Darija Nikolajenko inside what remains of her school. 27 September 2022, Chernihiv, Ukraine.

Photo: UNICEF/Diego Ibarra Sánchez

La ville de Tchernihiv est située à 50 kilomètres seulement de la frontière biélorusse, et bien qu’elle n’ait pas été prise par les troupes russes, elle a subi un siège intense pendant le premier mois de la guerre.

La cantine et la cuisine de l’école secondaire n° 21 étaient occupées par les forces de défense civile, qui cuisinaient pour les troupes ukrainiennes, mais aussi par de nombreuses familles du voisinage qui venaient trouver refuge dans l’abri anti-aérien de l’école lorsque les sirènes retentissaient. Les bombardements intensifs, qui ont également détruit l’école n° 18, ont fait 48 morts.

*JEU DE DONNÉES*
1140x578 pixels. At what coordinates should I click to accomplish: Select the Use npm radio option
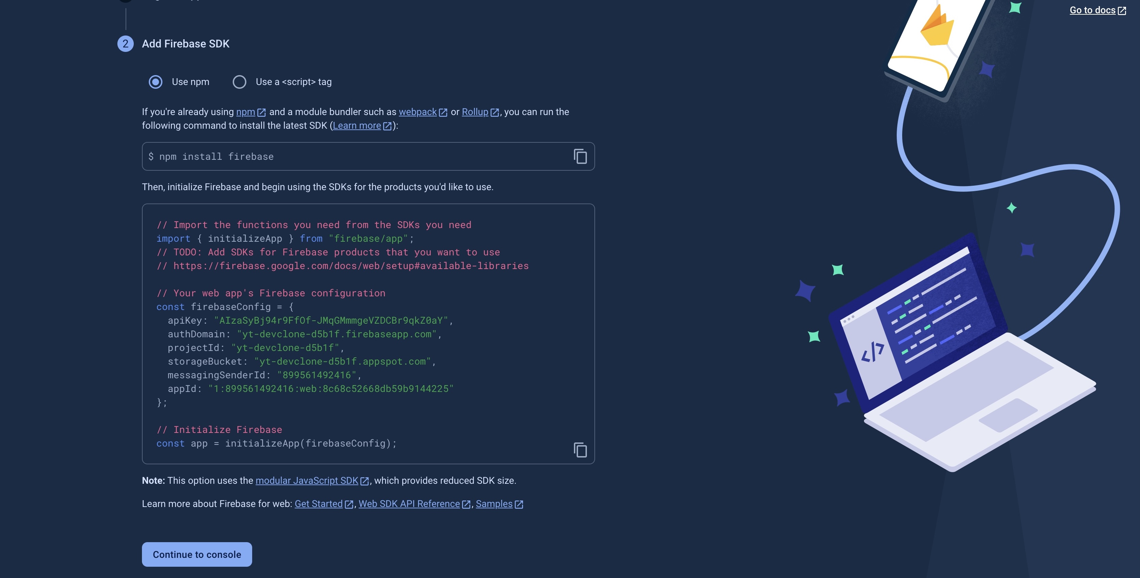pyautogui.click(x=155, y=82)
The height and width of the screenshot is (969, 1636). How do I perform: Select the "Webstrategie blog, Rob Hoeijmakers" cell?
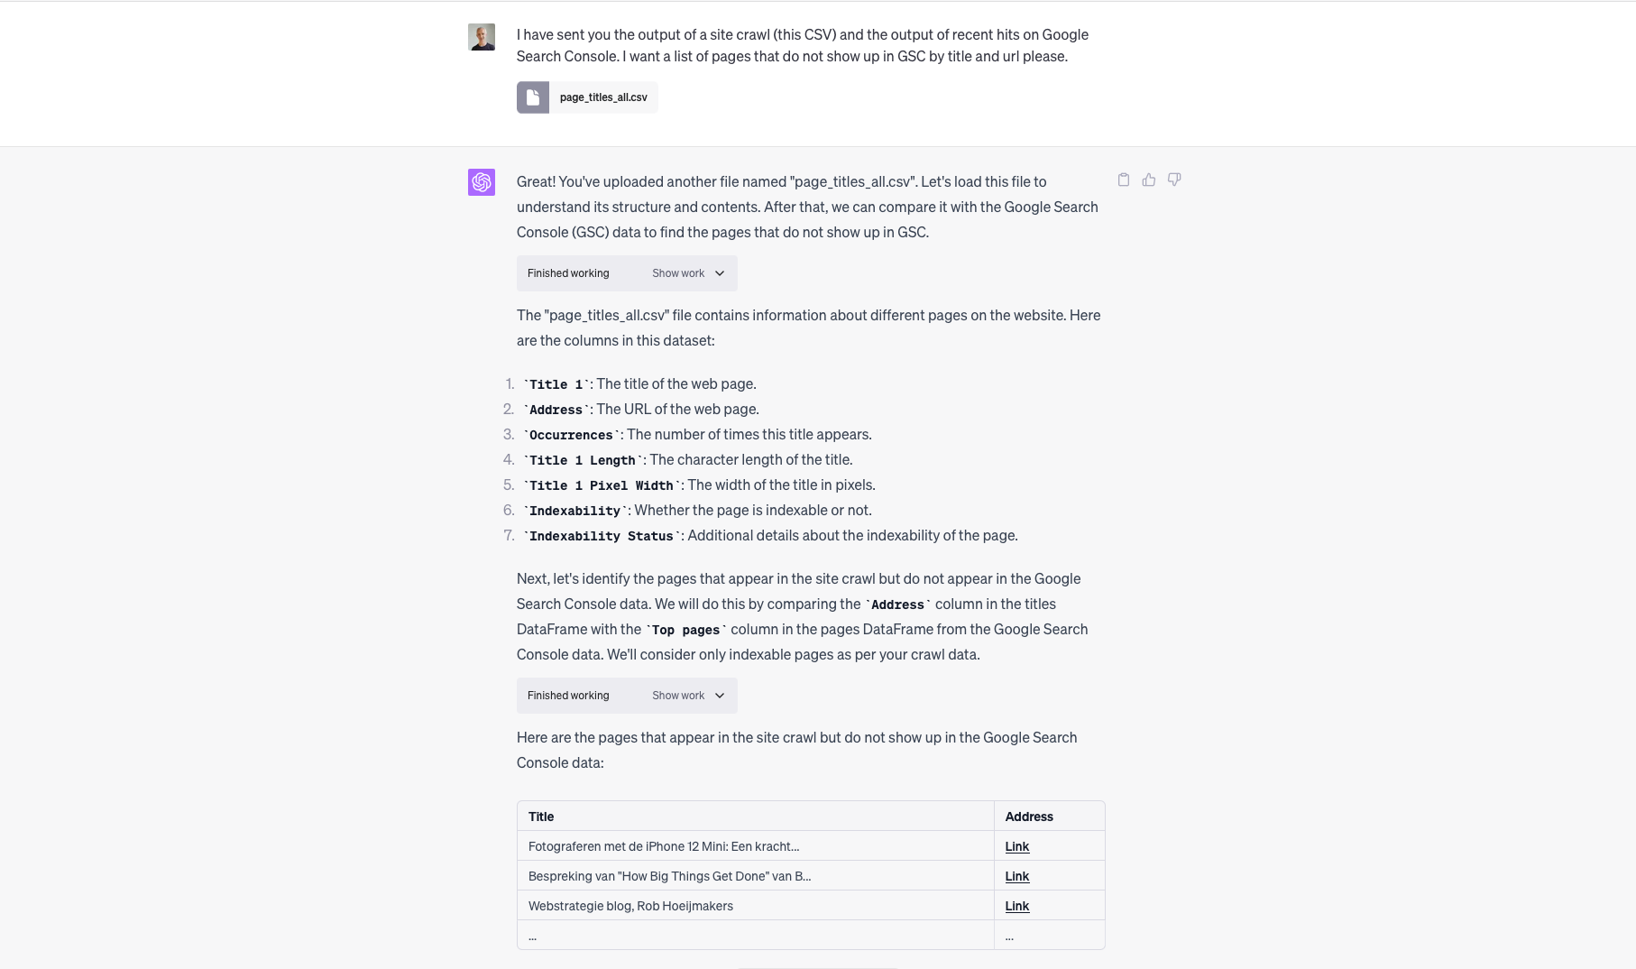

*TÂCHES À EFFECTUER*
• a. Indiquez si chacune des affirmations suivantes concorde avec le texte sur Tchernihiv, en répondant par oui ou non et en citant les mots décisifs : (i) Tchernihiv a été prise par les troupes russes ; (ii) la ville se trouve à 50 kilomètres de la frontière biélorusse ; (iii) les bombardements ont aussi détruit l’école n° 18.
• b. D’après le texte sur Tchernihiv, répondez aux questions suivantes :
(i) Pendant quelle période la ville a-t-elle subi un siège intense ?
(ii) Pour qui les forces de défense civile cuisinaient-elles dans la cantine de l’école secondaire n° 21 ?
(iii) Combien de morts les bombardements intensifs ont-ils faits ?

*RÉPONSES ATTENDUES*
• a.
(i) Non : « bien qu’elle n’ait pas été prise par les troupes russes »
(ii) Oui : « située à 50 kilomètres seulement de la frontière biélorusse »
(iii) Oui : « qui ont également détruit l’école n° 18 »

• b.
(i) Pendant le premier mois de la guerre.
(ii) Pour les troupes ukrainiennes.
(iii) 48 morts.